Persönliche Antworten der Direktkandidaten
Spannend und interessant für eine Orientierung vor den Bundestagswahlen ist auch der Kandidaten-Check der gemeinnützigen Transparenzorganisation abgeordnetenwatch.de. „Im Gegensatz zu anderen Wahlentscheidungshilfen basiert unser Kandidierenden-Check auf den persönlichen Antworten der Direktkandidaten, nicht auf den Positionen der Parteien“, sagt Ghasal Falaki von abgeordnetenwatch.de. Nach Eingabe der Postleitzahl kann man so die Einstellungen der Direktkandidaten aus seinem Wahlkreis mit seinen vergleichen und so entscheiden, wem er seine Erststimme gibt.
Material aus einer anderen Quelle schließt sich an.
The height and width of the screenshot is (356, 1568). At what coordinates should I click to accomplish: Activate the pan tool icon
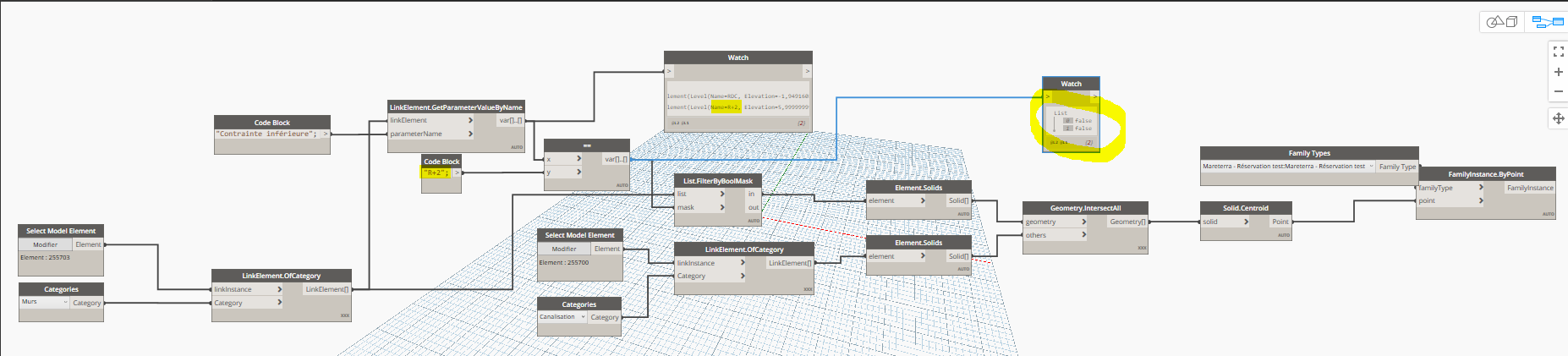[x=1558, y=118]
Es gibt auch Wahlhilfen mit inhaltlichen Schwerpunkt. „Wahltraut“ ist als Entscheidungshilfe „die Wahlberaterin für die Bundestagswahl 2021“, wie die Macher der Fraueninitiative sagen. „Wahltraut“ ist „Expertin für Gleichstellungspolitik“ und klopft die Parteien in 32 Fragen unter anderem zu Themen wie faire Bezahlung, Antirassismus und Inklusion ab. Der „Sozial-O-Mat“ von der Diakonie beschäftigt sich ähnlich wie „Wahltraut“ mit bestimmten Themen. Er nimmt die Sozialpolitik der Parteien unter die Lupe. Weitere monothematische Wahlhilfen sind der „Klimacheck“ mit Umweltthemen, der „Agrar-O-Mat“ für Landwirte und der „Steuer-O-Mat“ vom Institut der deutschen Wirtschaft, der am Ende anzeigt bei welcher Partei man konkret die meisten Steuern spart. Der „WahlSwiper“ funktioniert wie die Tinder-Dating-App. Bei Zustimmung zu einer der Thesen wischt man nach rechts, wenn man dagegen ist, nach links. Die App ist vom Verein „Vote-Swiper“, der die kostenlose Smartphone-App durch Spenden finanziert.